Melissa Perri and Denise Tilles on Product Operations
Speakers: Melissa Perri, Denise Tilles Source: Lenny’s Podcast Date: ~2023 (self-published book context; recorded near Halloween)
Melissa Perri and Denise Tilles, co-authors of Product Operations: How Successful Companies Build Better Products at Scale, discuss the emerging product operations function — its three structural pillars, how to roll it out, who to hire, and a detailed Athenahealth case study.
Key ideas
- Product ops exists to free PMs for strategic work. PMs routinely spend 20–30 % of their time on data extraction, research logistics, and process administration — tasks that do not require product judgement. Product ops absorbs this operational load so PMs can concentrate on discovery, strategy, and decision making.

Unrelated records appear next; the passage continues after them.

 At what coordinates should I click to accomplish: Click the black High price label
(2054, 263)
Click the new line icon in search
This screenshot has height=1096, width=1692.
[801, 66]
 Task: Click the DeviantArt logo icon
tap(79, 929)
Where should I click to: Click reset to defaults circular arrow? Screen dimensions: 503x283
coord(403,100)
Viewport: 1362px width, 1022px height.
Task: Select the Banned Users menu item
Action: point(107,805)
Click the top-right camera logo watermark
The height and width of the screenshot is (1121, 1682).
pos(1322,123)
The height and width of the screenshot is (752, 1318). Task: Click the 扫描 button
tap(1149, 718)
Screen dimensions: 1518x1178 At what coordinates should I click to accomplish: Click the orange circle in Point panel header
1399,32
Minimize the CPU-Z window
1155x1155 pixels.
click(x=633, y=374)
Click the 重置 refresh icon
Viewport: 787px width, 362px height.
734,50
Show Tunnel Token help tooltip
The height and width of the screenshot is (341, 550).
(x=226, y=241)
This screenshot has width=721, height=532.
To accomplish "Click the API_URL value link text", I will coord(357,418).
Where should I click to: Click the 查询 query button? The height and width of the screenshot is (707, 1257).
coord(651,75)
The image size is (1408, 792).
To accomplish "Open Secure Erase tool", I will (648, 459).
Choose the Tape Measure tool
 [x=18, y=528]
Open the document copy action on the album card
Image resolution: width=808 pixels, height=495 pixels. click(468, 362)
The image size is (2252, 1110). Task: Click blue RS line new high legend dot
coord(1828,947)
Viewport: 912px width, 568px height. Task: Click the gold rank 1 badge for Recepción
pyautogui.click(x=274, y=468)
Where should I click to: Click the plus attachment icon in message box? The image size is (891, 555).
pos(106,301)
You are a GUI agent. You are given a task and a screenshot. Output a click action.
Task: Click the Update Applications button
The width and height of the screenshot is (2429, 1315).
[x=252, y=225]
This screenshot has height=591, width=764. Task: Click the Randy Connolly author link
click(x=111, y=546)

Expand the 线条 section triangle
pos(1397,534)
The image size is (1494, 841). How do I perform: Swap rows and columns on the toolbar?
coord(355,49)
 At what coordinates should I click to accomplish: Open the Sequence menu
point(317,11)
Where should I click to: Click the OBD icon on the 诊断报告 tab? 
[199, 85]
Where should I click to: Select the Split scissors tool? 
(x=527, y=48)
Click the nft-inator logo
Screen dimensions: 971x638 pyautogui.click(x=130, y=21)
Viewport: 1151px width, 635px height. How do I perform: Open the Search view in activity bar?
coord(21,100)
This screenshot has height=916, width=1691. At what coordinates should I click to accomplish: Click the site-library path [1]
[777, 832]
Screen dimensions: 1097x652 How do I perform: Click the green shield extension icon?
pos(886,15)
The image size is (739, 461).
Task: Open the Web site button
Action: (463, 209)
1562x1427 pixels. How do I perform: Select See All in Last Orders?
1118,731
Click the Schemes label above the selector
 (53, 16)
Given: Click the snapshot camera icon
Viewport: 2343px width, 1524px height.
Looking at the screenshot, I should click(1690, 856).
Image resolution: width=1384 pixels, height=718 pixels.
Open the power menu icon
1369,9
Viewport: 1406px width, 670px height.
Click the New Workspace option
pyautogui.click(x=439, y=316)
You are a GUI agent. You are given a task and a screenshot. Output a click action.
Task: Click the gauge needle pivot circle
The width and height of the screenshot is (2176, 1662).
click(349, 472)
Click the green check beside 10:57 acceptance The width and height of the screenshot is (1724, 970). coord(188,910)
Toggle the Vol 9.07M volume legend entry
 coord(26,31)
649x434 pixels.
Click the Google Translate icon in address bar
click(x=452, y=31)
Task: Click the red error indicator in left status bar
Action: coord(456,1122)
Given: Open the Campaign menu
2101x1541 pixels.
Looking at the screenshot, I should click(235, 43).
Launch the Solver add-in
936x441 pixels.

- Three pillars structure the function. (1) Business and data insights — surfacing product-lens metrics for PMs and executives; (2) Customer and market insights — building participant databases, research repositories (e.g. Dovetail), and research-ops infrastructure; (3) Process and practices — standardising roadmap templates, cadences, portfolio views, and go-to-market coordination.
- Product ops does not own decisions. The role provides inputs and streamlines systems; it does not make product calls, manage engineers, or handle stakeholder trade-off conversations. Those remain with the PM.
- Start lean, prove value fast. Begin with one person focused on the highest-leverage pillar. Ideal profile varies by pillar: data analyst (business insights), user researcher with process orientation (customer insights), experienced PM (process and practices). An agile coach without PM background is a poor fit for the process pillar.
- Athenahealth case study. With 360+ PMs and 5,000 engineers, Perri found that skilled PMs still lacked executive-facing portfolio views, consistent roadmap formats, and data access. A VP of Product Operations was appointed (a PM who moved into the role), overseeing embedded data analysts at director level. The function survived multiple leadership restructurings — the current CPO says he will never work somewhere without product ops.
About the book
Product Operations: How Successful Companies Build Better Products at Scale (self-published, 2023) by Melissa Perri and Denise Tilles. Available at productoperations.com.